COWASJP.COM – BUAH itu sebenarnya yang ditunggu tunggu oleh hampir seluruh wartawan yang merasa ikut kerja keras membesarkan Jawa Pos. Kalau boleh pinjam istilah Dahlan, mereka yang ikut 'revolusi' terutama pada tahun 1982/ 1983.
Karena itu pada tahun 1986 atas kebijakan Dahlan, kami "generasi revolusi" mendapatkan mobil jeep Suzuki Katana.
Sementara Sholihin mendapat kenaikan gaji yang lumayan besar. Tapi di bagian lain, sebagai sahabat, Sholihin setengah bergurau berucap: " Wah aku kalah ambek sampeyan Cak Koes. Terus kapan giliranku dapat mobil Cak?"
BACA JUGA: Cerita Pendek tentang Si Anak Bangil
Mendengar pertanyaan Sholihin, saya jawab sekenanya: "Ya tunggu saja tahun depan".
"Lho..berarti kurang enam bulan, ini sudah bulan Agustus"; sahut Sholihin tangkas. Waduh, ini beban buat saya, kenapa saya menjawab ngawur. Apa artinya saya. Tapi yach nasi telah jadi bubur, mau diapakan lagi..
Selang tiga bulan kemudian, kembali Sholihin menanyakan, bagaimana mobilnya. Terus bagaimana jawaban Dahlan? Aduh rek, saya benar tersudut dengan" gempuran" sahabat saya ini. Apalagi Sholihin mengusulkan agar generasi kedua yang daoat mobil itu masing masing, dia sendiri, M. Siradj dan Margiono. Hem ini pekerjaan yang tidak mudah.

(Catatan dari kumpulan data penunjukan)
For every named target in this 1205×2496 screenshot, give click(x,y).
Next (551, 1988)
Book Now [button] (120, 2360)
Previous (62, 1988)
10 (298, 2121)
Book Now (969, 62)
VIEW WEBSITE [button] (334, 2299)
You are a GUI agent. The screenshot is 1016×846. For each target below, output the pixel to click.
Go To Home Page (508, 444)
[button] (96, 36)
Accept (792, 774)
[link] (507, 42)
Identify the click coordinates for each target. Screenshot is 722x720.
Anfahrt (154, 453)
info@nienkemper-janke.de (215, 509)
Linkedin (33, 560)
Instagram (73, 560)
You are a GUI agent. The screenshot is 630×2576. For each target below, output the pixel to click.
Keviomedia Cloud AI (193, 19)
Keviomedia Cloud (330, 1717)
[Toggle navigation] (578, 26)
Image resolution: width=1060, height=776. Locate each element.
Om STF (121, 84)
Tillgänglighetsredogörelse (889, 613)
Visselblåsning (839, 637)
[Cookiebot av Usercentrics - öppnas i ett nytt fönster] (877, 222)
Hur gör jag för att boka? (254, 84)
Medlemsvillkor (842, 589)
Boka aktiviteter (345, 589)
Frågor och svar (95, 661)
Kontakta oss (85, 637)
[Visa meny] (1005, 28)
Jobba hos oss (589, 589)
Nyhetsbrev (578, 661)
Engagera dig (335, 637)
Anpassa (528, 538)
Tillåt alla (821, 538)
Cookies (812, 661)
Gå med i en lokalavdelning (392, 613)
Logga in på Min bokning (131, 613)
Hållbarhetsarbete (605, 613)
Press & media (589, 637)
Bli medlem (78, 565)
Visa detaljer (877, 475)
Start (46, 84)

### Daftar Tugas
- A) Jawablah pertanyaan berikut berdasarkan kutipan teks.
(i) Pada tahun berapa "generasi revolusi" mendapatkan mobil jeep Suzuki Katana?
(ii) Apa yang diterima Sholihin ketika "generasi revolusi" mendapatkan mobil?
(iii) Siapa saja yang diusulkan Sholihin sebagai generasi kedua penerima mobil?
- B) Tulis ulang bagian kutipan teks mulai dari "COWASJP.COM – BUAH" sampai dengan "mau diapakan lagi..", dengan mengganti "Suzuki Katana" menjadi "Daihatsu Taft".

### Hasil Berurutan
- A)
(i) Tahun 1986.
(ii) Kenaikan gaji yang lumayan besar.
(iii) Sholihin sendiri, M. Siradj, dan Margiono.

- B)
COWASJP.COM – BUAH itu sebenarnya yang ditunggu tunggu oleh hampir seluruh wartawan yang merasa ikut kerja keras membesarkan Jawa Pos. Kalau boleh pinjam istilah Dahlan, mereka yang ikut 'revolusi' terutama pada tahun 1982/ 1983.
Karena itu pada tahun 1986 atas kebijakan Dahlan, kami "generasi revolusi" mendapatkan mobil jeep Daihatsu Taft.
Sementara Sholihin mendapat kenaikan gaji yang lumayan besar. Tapi di bagian lain, sebagai sahabat, Sholihin setengah bergurau berucap: " Wah aku kalah ambek sampeyan Cak Koes. Terus kapan giliranku dapat mobil Cak?"
BACA JUGA: Cerita Pendek tentang Si Anak Bangil
Mendengar pertanyaan Sholihin, saya jawab sekenanya: "Ya tunggu saja tahun depan".
"Lho..berarti kurang enam bulan, ini sudah bulan Agustus"; sahut Sholihin tangkas. Waduh, ini beban buat saya, kenapa saya menjawab ngawur. Apa artinya saya. Tapi yach nasi telah jadi bubur, mau diapakan lagi..